- Route taken by Herman Klink during the shooting
- Location: Cleveland, Ohio, U.S.
- Date: March 6, 1933
- Target: Civilians
- Attack type: Mass murder, spree shooting, mass shooting, shootout
- Weapon: .22-caliber rifle (loaded with expanding bullets)
- Deaths: 6 (including the perpetrator)
- Injured: 6
- Perpetrator: Herman Klink

= 1933 Cleveland shootings =

Mass shooting in Ohio, U.S.

On March 6, 1933, a mass shooting took place in Cleveland, Ohio, United States. Five people were killed and six were wounded before the perpetrator, 40-year-old Herman Klink was shot and killed by police after a brief standoff.

== Shootings ==
On March 6, 1933, Klink went home after reading about a bank holiday in the newspaper and armed himself with a rifle. Despite most of the attack occurring near the Lorain Street Savings and Trust Co. bank, Klink had never deposited any money there, nor had he made any transactions with the bank. However, he had been seen arguing about financial matters at the bank earlier that day.
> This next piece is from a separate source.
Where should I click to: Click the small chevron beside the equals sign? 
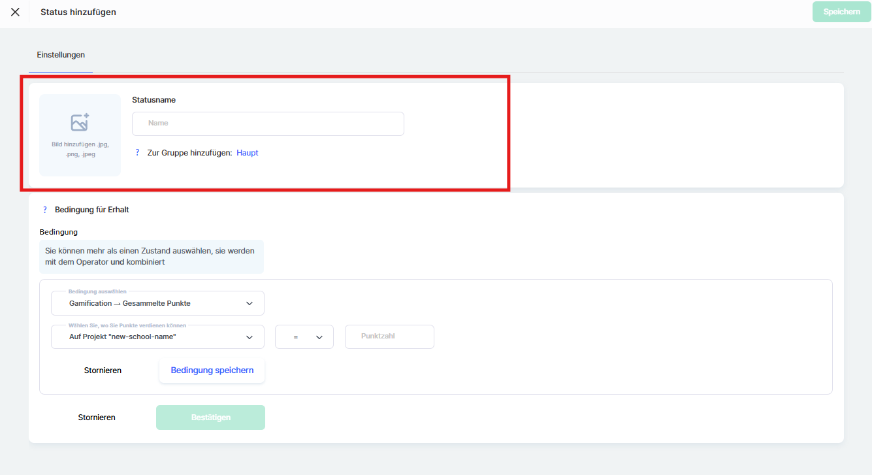[319, 337]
After arming himself with a .22-caliber rifle, Klink walked out of his Whitman Avenue home and shot a man in the shoulder. The man managed to survive after running for cover behind a tree. Klink then shot 52-year-old Louis Kallay, who had walked out of his house to investigate the gunshot he heard. He also fatally shot 43-year-old Roy Kneale. Klink proceeded on foot to West 38th street, where he mortally wounded Herman Pahler, a patrolman directing traffic in front of St. Mary's Catholic School, after shooting him in the abdomen, groin, and legs. As Albert Marquis, 67, and Joseph Sapko, 22, ran for cover in opposite directions, Klink shot them both in their abdomens. Pahler, Marquis, and Sapko died from their injuries in the hospital days after the shooting. Klink continued to shoot at people who tried to help the other victims.

Police officers and armed neighbors chased Klink for several blocks. After opening fire on a squad of detectives pursuing him, Klink was shot to death by detective Jay Cook on Lorain Avenue.

== Victims ==
Five victims died as a result of the shooting:

- Louis Kallay (aged 52)
- Roy Kneale (aged 43)
- Albert Marquis (aged 67)
- Herman Pahler (aged 45)
- Joseph Sapko (aged 22)
Six others were injured during the shooting, the youngest being 11 years old and the oldest being 45 years old.

== Perpetrator ==
Herman Klink (1893 – March 6, 1933) diagnosed with persecutory delusions and dementia praecox. Because of his mental illnesses, he believed that the government was spying on him. Eight months prior to the shooting, Klink was fired from his job as a woodworker because his employer believed he posed a danger to his colleagues. His neighbors described his behavior as strange. His coworkers also thought he was a potential danger, but took no action in reporting him. Klink remained unemployed in the months leading up to the attack.